- Dates active: December 2004 – present
- Active regions: Quebec, Canada
- Ideology: Anarchism Antimilitarism Anti-capitalism Anti-Americanism
- Status: Active

= Résistance internationaliste =

The Initiative de résistance internationaliste (International Resistance Initiative), more commonly known as Résistance internationaliste, is a left-wing group operating in the Canadian province of Quebec. Résistance internationaliste first surfaced in December 2004. Based on communiqués believed to originate from the group, the Résistance internationaliste appears to hold anti-capitalist, environmentalist and anti-American views. The group has claimed responsibility for three attacks, all in Canada.

== Hydro tower bombing ==
In 2004, shortly before U.S. President George W. Bush's visit to Canada, a Hydro-Québec electric tower along the Quebec – New England Transmission circuit in the Eastern Townships of Quebec near the Canada–US border was damaged by explosive charges detonated at its base. The CBC reported that a message, purportedly from the Résistance internationaliste and issued to La Presse, Le Journal de Montréal and CKAC radio, stated that the attack had been carried out to "denounce the 'pillaging' of Quebec's resources by the United States."

== Car firebombing ==
On Friday, August 4, 2006, a car belonging to Carol Montreuil, a spokesman for the Canadian Petroleum Products Institute, exploded in the town of Sainte-Thérèse, near Montreal. After having initially concluded that the explosion was the result of an electrical malfunction, the Sûreté du Québec provincial police force ordered an investigation by its anti-terrorism branch when a number of media outlets received an email from a source claiming to be the Résistance internationaliste. The email stated that the group had carried out the attack in protest against the actions of oil companies, in particular the alleged funding of "an imperialist army which is committing barbarous acts", an apparent reference to the war in Iraq. The CBC reported that the same email also contained accusations against the oil companies of consumer abuse and environmental degradation.
On August 18 of the same year, the Sûreté du Québec confirmed that the car was indeed firebombed, as claimed by the email.
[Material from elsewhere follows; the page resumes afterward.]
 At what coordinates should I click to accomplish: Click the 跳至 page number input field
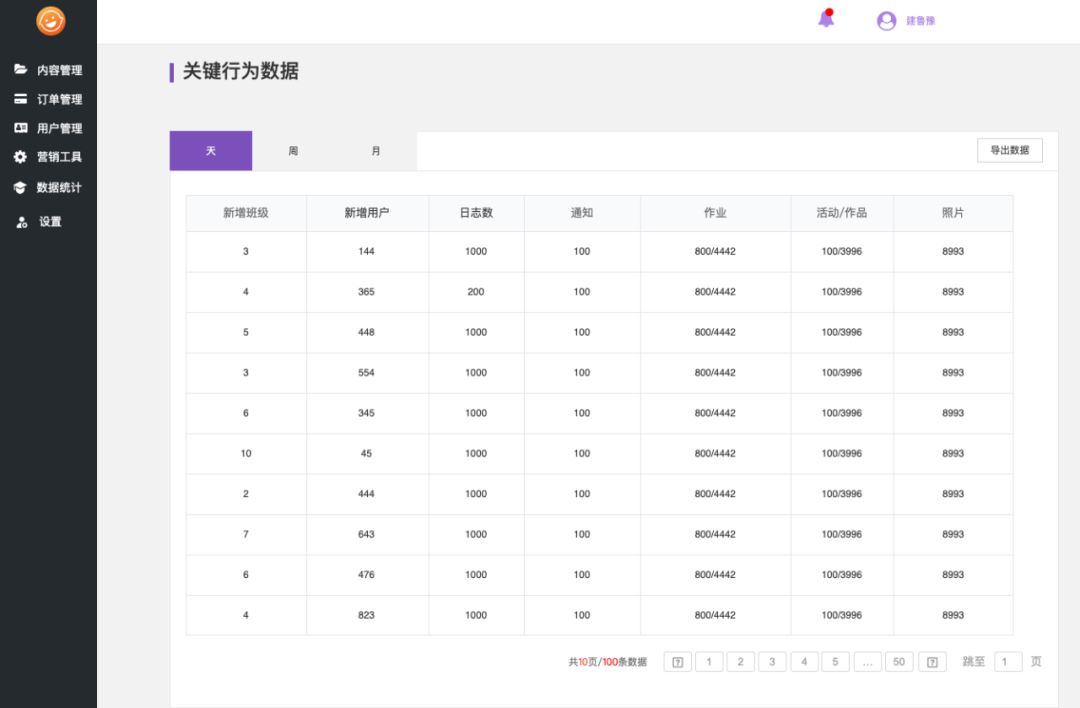click(1008, 662)
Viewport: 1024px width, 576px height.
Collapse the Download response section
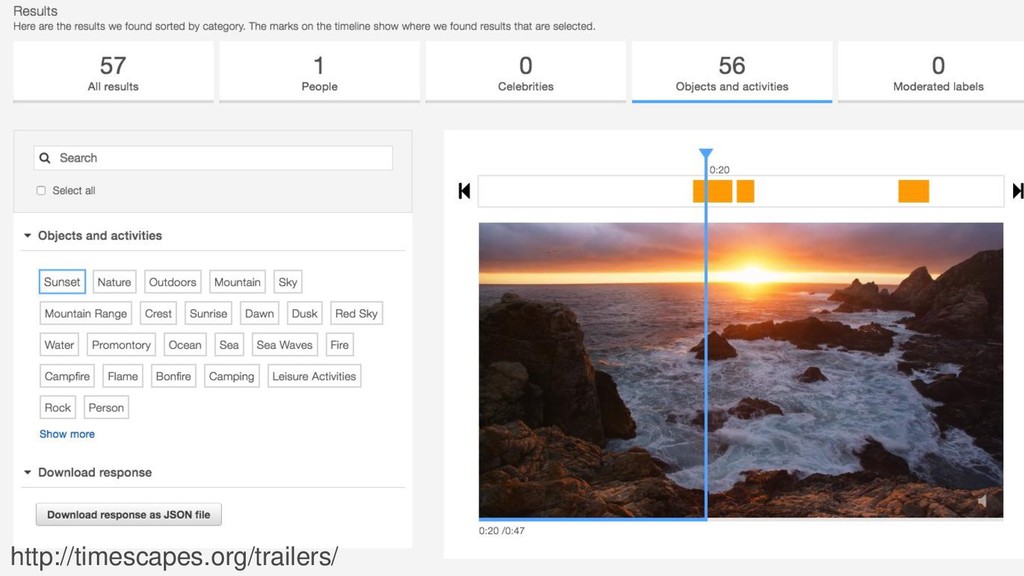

== Canadian Forces recruiting office ==
The Résistance internationaliste has also allegedly claimed the responsibility of planting a bomb at a recruiting station of the Canadian Forces in Trois-Rivières, Quebec. At 2:37 a.m., on July 2, 2010, a call was placed to the Trois-Rivières municipal police force stating there was a bomb at the recruiting station. At 3 a.m., the bomb exploded, but no one was injured according to local newspaper Le Nouvelliste.